2002 CPISRA European Soccer Championship

Tournament details
- Host country: Ukraine
- Dates: 30 August – 8 September 2002
- Teams: 7
- Venue: 1 (in 1 host city)

Final positions
- Champions: Ukraine (2nd title)
- Runners-up: Russia

= 2002 CPISRA European Soccer Championship =

The 2002 CPISRA European Soccer Championship was the European championship for men's national 7-a-side association football teams. CPISRA stands for Cerebral Palsy International Sports & Recreation Association. Athletes with a physical disability competed. The Championship took place in Ukraine from 30 August to 8 September 2002.

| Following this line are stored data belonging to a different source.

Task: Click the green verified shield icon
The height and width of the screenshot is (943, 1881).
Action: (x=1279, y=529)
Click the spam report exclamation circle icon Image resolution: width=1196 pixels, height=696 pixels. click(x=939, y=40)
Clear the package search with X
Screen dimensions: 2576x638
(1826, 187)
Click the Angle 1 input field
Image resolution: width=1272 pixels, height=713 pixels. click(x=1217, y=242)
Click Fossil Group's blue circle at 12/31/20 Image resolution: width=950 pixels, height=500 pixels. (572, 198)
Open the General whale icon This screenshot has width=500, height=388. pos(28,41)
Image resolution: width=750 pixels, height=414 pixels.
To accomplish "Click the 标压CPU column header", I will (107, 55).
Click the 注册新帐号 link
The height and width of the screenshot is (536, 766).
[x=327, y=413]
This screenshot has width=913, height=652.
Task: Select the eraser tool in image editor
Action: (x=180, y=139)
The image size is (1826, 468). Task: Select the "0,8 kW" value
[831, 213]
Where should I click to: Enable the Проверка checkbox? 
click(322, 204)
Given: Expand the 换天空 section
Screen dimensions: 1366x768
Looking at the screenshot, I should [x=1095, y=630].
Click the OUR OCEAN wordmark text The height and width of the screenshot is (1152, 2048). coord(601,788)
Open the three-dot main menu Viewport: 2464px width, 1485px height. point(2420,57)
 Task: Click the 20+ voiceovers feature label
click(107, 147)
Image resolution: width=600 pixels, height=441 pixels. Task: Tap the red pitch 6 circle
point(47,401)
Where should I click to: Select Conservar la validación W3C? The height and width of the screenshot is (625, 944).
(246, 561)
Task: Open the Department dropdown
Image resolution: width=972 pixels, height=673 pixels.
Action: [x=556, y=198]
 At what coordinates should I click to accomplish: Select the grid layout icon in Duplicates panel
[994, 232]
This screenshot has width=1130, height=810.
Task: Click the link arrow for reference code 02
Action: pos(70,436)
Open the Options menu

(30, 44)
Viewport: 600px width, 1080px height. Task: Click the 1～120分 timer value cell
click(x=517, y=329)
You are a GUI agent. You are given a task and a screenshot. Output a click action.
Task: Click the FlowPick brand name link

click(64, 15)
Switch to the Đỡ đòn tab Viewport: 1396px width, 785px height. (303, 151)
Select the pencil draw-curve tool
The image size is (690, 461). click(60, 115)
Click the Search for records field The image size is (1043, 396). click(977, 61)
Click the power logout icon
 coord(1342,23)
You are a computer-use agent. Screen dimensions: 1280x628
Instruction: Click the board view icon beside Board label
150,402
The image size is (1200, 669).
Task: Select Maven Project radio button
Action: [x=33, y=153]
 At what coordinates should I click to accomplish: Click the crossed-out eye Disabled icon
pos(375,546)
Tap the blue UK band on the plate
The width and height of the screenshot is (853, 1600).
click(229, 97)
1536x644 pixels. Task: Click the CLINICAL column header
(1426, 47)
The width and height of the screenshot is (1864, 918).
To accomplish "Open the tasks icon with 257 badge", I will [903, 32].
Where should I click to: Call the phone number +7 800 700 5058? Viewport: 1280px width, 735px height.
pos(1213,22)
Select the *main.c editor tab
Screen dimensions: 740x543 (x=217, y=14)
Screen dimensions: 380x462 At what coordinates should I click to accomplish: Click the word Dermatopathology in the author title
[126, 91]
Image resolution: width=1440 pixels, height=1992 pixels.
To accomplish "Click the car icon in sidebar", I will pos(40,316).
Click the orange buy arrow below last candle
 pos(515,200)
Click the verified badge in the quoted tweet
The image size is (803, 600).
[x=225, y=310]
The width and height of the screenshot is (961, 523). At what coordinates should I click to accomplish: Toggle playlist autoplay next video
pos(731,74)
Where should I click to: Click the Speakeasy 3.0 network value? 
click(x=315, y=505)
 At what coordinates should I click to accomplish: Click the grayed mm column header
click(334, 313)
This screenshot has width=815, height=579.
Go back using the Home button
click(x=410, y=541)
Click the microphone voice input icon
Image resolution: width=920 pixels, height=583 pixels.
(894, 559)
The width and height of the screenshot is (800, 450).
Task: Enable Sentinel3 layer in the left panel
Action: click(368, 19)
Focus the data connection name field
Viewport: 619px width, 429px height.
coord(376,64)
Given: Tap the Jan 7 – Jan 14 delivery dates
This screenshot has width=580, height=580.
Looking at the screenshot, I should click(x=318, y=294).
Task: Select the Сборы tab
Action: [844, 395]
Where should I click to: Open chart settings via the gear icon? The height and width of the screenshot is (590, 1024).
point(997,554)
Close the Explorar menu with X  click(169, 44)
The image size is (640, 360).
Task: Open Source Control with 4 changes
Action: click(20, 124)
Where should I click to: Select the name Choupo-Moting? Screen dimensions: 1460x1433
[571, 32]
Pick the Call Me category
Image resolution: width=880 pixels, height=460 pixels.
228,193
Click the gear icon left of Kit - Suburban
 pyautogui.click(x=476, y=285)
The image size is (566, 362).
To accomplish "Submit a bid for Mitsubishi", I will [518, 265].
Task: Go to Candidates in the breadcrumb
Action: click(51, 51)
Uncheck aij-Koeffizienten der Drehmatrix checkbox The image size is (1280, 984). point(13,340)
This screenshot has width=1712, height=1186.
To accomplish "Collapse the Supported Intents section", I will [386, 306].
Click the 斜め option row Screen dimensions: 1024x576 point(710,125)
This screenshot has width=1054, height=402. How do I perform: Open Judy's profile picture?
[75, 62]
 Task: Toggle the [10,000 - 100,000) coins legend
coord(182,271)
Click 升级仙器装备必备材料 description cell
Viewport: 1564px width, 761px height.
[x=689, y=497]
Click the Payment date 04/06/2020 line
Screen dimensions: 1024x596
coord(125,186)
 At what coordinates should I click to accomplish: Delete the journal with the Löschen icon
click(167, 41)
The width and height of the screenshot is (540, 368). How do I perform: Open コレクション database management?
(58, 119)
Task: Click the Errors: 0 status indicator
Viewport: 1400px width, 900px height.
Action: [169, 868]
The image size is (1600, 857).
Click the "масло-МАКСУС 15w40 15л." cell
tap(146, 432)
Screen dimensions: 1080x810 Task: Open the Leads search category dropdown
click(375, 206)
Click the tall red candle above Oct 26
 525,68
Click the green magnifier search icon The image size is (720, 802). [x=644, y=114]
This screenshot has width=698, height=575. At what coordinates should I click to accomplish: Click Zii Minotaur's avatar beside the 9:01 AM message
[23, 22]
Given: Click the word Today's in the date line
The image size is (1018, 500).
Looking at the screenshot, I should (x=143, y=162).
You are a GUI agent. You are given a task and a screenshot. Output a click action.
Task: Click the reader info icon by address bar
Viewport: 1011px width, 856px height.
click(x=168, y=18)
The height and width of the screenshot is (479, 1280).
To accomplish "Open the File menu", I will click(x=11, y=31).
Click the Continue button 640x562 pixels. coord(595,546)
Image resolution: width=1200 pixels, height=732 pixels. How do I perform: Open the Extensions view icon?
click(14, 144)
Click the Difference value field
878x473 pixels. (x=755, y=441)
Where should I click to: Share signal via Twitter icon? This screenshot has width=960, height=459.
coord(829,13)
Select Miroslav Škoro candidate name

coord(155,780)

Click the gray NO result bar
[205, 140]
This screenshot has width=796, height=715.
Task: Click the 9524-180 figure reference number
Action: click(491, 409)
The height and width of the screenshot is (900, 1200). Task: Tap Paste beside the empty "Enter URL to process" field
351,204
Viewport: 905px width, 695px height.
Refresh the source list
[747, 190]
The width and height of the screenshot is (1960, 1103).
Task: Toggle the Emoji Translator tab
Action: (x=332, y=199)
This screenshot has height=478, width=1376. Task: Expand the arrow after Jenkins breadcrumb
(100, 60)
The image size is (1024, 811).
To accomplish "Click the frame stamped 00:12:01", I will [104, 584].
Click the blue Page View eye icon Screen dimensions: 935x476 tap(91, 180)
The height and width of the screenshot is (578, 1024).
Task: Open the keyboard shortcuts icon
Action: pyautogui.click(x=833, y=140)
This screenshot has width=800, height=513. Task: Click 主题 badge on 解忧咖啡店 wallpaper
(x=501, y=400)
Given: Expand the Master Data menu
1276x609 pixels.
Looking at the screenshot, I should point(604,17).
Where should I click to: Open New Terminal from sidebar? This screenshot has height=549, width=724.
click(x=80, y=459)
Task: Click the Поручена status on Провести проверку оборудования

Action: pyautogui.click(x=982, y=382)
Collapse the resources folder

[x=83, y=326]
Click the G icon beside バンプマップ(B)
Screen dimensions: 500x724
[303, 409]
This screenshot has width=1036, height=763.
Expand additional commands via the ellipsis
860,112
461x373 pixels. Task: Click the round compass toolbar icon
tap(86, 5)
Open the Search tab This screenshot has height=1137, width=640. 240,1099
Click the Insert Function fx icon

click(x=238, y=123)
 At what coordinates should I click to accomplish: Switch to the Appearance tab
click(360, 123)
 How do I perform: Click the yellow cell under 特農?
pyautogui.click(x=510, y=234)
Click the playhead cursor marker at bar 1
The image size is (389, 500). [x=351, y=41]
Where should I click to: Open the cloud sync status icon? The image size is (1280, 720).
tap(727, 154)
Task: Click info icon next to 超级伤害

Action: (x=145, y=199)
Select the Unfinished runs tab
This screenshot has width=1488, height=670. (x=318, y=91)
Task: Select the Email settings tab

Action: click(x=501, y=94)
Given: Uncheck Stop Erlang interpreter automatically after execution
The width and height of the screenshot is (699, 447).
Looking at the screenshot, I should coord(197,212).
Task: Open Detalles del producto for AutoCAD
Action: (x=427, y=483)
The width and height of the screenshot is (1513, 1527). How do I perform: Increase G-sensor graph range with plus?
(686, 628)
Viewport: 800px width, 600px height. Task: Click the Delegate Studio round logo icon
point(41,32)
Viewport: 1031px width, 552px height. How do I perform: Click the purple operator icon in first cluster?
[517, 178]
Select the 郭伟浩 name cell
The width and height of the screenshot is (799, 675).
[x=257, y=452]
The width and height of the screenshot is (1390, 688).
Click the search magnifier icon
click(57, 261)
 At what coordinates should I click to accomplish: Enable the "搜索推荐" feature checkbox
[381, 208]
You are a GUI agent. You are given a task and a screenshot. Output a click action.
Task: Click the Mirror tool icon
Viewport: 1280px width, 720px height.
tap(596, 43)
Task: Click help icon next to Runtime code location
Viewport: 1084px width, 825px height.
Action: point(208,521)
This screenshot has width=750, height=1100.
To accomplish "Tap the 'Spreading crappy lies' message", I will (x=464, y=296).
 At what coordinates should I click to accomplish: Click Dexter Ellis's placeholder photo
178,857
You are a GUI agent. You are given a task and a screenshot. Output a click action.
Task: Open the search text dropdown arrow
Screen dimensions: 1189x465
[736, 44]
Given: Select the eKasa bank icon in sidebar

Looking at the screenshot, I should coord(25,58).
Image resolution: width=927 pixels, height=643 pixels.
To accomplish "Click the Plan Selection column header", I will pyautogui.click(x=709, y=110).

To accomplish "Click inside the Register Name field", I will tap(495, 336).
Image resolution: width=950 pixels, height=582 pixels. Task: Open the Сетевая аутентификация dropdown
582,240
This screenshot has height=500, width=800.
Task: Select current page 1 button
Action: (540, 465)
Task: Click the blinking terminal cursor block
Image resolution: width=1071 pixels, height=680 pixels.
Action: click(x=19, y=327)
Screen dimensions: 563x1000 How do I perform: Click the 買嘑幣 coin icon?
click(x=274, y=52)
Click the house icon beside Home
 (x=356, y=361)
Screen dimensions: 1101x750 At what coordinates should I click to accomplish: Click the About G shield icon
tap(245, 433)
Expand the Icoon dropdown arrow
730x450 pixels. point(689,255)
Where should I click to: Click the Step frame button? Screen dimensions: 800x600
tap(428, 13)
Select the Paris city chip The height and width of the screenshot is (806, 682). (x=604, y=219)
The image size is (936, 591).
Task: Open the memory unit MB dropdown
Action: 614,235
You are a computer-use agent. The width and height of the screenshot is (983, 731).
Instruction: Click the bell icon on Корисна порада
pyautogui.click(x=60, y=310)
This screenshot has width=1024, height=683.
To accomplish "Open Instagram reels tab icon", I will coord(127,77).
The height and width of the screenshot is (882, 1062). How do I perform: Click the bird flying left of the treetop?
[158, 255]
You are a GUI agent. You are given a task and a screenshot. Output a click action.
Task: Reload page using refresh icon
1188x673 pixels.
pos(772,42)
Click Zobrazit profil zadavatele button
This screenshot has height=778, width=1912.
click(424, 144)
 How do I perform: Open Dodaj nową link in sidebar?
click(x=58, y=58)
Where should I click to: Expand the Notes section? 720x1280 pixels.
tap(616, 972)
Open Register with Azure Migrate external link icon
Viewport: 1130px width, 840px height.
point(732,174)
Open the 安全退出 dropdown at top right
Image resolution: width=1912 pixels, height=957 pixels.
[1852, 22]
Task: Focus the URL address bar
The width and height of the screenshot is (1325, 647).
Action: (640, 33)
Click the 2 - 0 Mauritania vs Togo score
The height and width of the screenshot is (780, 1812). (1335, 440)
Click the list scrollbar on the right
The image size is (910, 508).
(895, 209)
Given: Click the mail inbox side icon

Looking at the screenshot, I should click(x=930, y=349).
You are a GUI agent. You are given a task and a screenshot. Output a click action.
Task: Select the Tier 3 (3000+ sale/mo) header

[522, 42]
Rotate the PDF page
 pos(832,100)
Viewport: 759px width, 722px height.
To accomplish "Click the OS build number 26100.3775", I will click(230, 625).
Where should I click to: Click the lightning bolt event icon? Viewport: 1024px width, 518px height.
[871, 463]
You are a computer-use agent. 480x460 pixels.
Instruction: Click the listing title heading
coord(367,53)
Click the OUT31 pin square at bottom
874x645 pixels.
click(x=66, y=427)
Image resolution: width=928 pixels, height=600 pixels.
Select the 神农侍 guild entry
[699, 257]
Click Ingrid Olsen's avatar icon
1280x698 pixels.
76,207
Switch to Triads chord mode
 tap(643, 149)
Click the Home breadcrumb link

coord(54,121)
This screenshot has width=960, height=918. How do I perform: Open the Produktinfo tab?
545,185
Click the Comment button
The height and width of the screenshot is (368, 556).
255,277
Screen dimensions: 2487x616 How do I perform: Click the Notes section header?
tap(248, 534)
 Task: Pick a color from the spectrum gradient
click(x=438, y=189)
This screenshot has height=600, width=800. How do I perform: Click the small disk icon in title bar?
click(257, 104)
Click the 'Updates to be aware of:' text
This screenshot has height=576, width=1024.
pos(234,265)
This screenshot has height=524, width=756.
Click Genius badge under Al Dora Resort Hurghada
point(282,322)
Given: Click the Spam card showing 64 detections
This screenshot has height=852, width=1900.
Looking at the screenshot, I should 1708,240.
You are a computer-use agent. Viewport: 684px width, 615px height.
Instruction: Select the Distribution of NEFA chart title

Football 7-a-side was played with modified FIFA rules. Among the modifications were that there were seven players, no offside, a smaller playing field, and permission for one-handed throw-ins. Matches consisted of two thirty-minute halves, with a fifteen-minute half-time break. The Championships was a qualifying event for the 2003 CPISRA Soccer World Championships.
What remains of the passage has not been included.